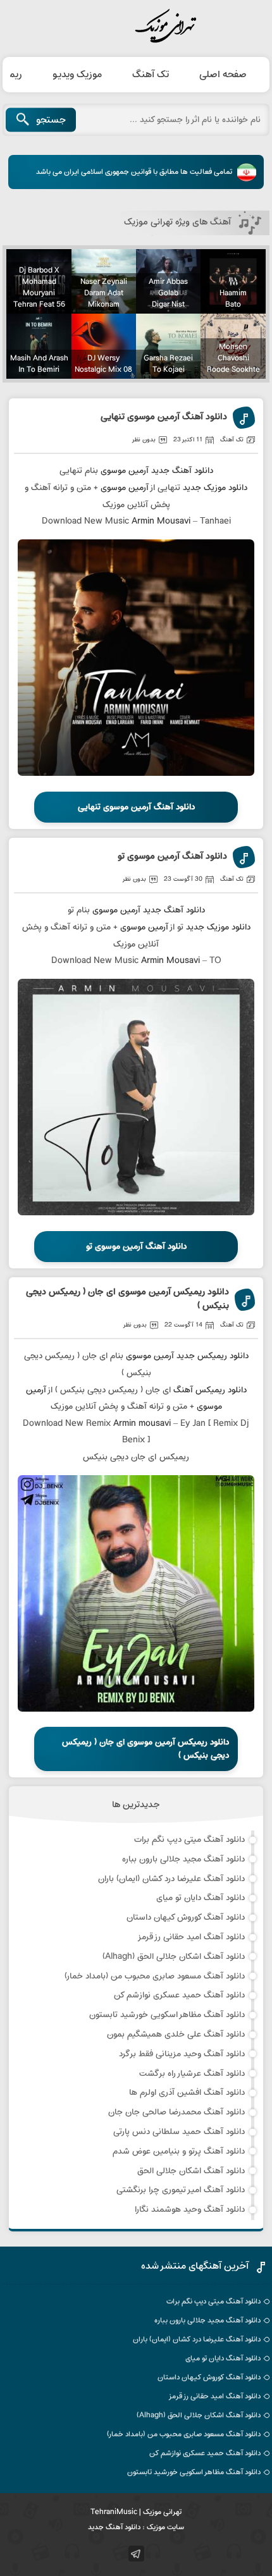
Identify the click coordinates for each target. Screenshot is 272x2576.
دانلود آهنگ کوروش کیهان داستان (186, 1917)
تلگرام (136, 2553)
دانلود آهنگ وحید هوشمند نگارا (190, 2209)
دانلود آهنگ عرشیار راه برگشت (192, 2073)
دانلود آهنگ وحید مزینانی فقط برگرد (182, 2054)
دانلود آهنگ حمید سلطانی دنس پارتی (179, 2132)
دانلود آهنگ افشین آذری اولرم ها (187, 2092)
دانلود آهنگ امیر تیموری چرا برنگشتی (180, 2190)
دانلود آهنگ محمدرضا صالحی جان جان (176, 2112)
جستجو (51, 120)
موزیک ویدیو (77, 74)
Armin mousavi (142, 1423)
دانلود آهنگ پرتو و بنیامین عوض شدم (179, 2151)
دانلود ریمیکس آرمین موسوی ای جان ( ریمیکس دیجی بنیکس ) (127, 1299)
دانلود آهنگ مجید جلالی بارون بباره (183, 1859)
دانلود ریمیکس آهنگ (210, 1390)
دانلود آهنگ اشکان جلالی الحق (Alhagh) (173, 1956)
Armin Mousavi (161, 521)
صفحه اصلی (223, 74)
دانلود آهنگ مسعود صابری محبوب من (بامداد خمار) (155, 1976)
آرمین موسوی (125, 470)
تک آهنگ (150, 74)
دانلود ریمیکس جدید (212, 1356)
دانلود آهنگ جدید (182, 470)
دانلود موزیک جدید (215, 488)
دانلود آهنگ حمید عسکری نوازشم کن (179, 1995)
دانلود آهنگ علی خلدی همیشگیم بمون (176, 2034)
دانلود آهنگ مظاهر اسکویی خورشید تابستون (167, 2015)
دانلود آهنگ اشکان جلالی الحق (191, 2171)
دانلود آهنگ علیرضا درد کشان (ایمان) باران (171, 1879)
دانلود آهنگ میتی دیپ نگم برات (189, 1839)
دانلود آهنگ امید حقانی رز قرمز (191, 1937)
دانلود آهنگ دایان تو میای (200, 1898)
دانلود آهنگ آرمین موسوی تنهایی (164, 417)
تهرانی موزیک (136, 27)
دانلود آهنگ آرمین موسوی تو (172, 857)
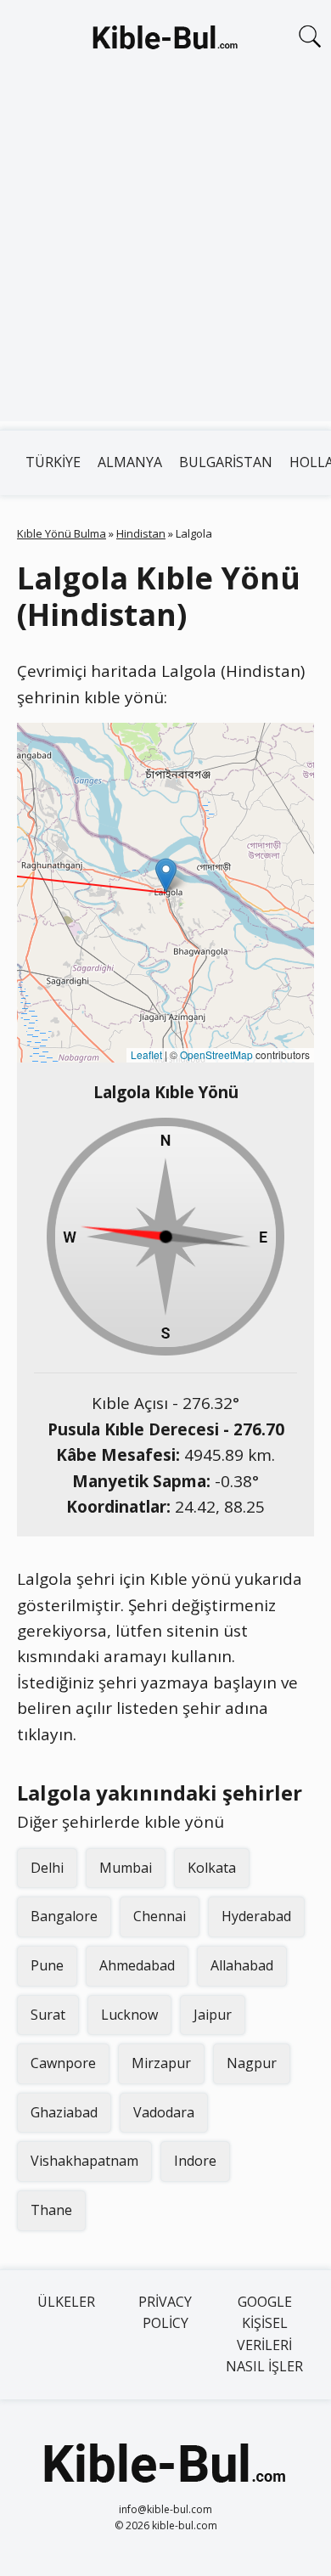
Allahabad (241, 1965)
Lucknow (129, 2014)
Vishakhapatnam (84, 2160)
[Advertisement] (165, 255)
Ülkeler (66, 2301)
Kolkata (212, 1867)
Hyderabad (256, 1916)
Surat (48, 2014)
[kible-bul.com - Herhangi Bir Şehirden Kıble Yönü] (165, 41)
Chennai (159, 1916)
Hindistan (141, 533)
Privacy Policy (165, 2312)
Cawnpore (63, 2063)
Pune (47, 1965)
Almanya (130, 462)
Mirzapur (161, 2063)
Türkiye (53, 462)
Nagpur (252, 2063)
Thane (51, 2210)
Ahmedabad (137, 1965)
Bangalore (64, 1916)
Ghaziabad (64, 2112)
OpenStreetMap (216, 1054)
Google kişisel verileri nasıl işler (264, 2334)
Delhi (47, 1867)
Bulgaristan (225, 462)
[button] (166, 875)
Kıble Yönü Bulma (61, 533)
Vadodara (163, 2112)
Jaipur (213, 2014)
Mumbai (125, 1867)
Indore (195, 2160)
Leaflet (146, 1054)
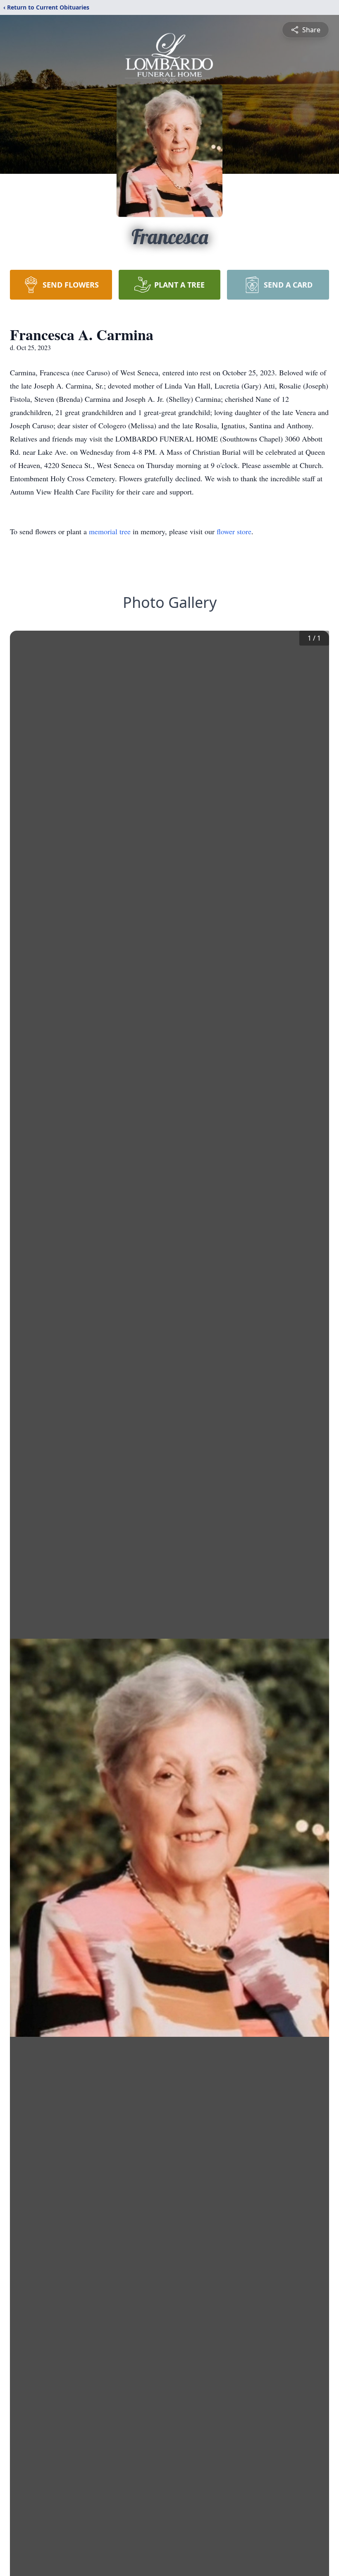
·····
» About this task: Leaving the pictures aside, write out the entries above exactly.

» Solution below:
Identify the click coordinates for each target. Screenshot is 272x2576.
دانلود آهنگ کوروش کیهان داستان (186, 1917)
تلگرام (136, 2553)
دانلود آهنگ وحید هوشمند نگارا (190, 2209)
دانلود آهنگ عرشیار راه برگشت (192, 2073)
دانلود آهنگ وحید مزینانی فقط برگرد (182, 2054)
دانلود آهنگ حمید سلطانی دنس پارتی (179, 2132)
دانلود آهنگ افشین آذری اولرم ها (187, 2092)
دانلود آهنگ امیر تیموری چرا برنگشتی (180, 2190)
دانلود آهنگ محمدرضا صالحی جان جان (176, 2112)
جستجو (51, 120)
موزیک ویدیو (77, 74)
Armin mousavi (142, 1423)
دانلود آهنگ پرتو و بنیامین عوض شدم (179, 2151)
دانلود ریمیکس آرمین موسوی ای جان ( ریمیکس دیجی بنیکس ) (127, 1299)
دانلود آهنگ مجید جلالی بارون بباره (183, 1859)
دانلود ریمیکس آهنگ (210, 1390)
دانلود آهنگ اشکان جلالی الحق (Alhagh) (173, 1956)
Armin Mousavi (161, 521)
صفحه اصلی (223, 74)
دانلود آهنگ مسعود صابری محبوب من (بامداد خمار) (155, 1976)
آرمین موسوی (125, 470)
تک آهنگ (150, 74)
دانلود ریمیکس جدید (212, 1356)
دانلود آهنگ جدید (182, 470)
دانلود موزیک جدید (215, 488)
دانلود آهنگ حمید عسکری نوازشم کن (179, 1995)
دانلود آهنگ علی خلدی همیشگیم بمون (176, 2034)
دانلود آهنگ مظاهر اسکویی خورشید تابستون (167, 2015)
دانلود آهنگ اشکان جلالی الحق (191, 2171)
دانلود آهنگ علیرضا درد کشان (ایمان) باران (171, 1879)
دانلود آهنگ میتی دیپ نگم برات (189, 1839)
دانلود آهنگ امید حقانی رز قرمز (191, 1937)
دانلود آهنگ دایان تو میای (200, 1898)
دانلود آهنگ آرمین موسوی تنهایی (164, 417)
تهرانی موزیک (136, 27)
دانلود آهنگ آرمین موسوی تو (172, 857)
Allahabad (241, 1965)
Lucknow (129, 2014)
Vishakhapatnam (84, 2160)
[Advertisement] (165, 255)
Ülkeler (66, 2301)
Kolkata (212, 1867)
Hyderabad (256, 1916)
Surat (48, 2014)
[kible-bul.com - Herhangi Bir Şehirden Kıble Yönü] (165, 41)
Chennai (159, 1916)
Hindistan (141, 533)
Privacy Policy (165, 2312)
Cawnpore (63, 2063)
Pune (47, 1965)
Almanya (130, 462)
Mirzapur (161, 2063)
Türkiye (53, 462)
Nagpur (252, 2063)
Thane (51, 2210)
Ahmedabad (137, 1965)
Bangalore (64, 1916)
Ghaziabad (64, 2112)
OpenStreetMap (216, 1054)
Google kişisel verileri nasıl işler (264, 2334)
Delhi (47, 1867)
Bulgaristan (225, 462)
[button] (166, 875)
Kıble Yönü Bulma (61, 533)
Vadodara (163, 2112)
Jaipur (213, 2014)
Mumbai (125, 1867)
Indore (195, 2160)
Leaflet (146, 1054)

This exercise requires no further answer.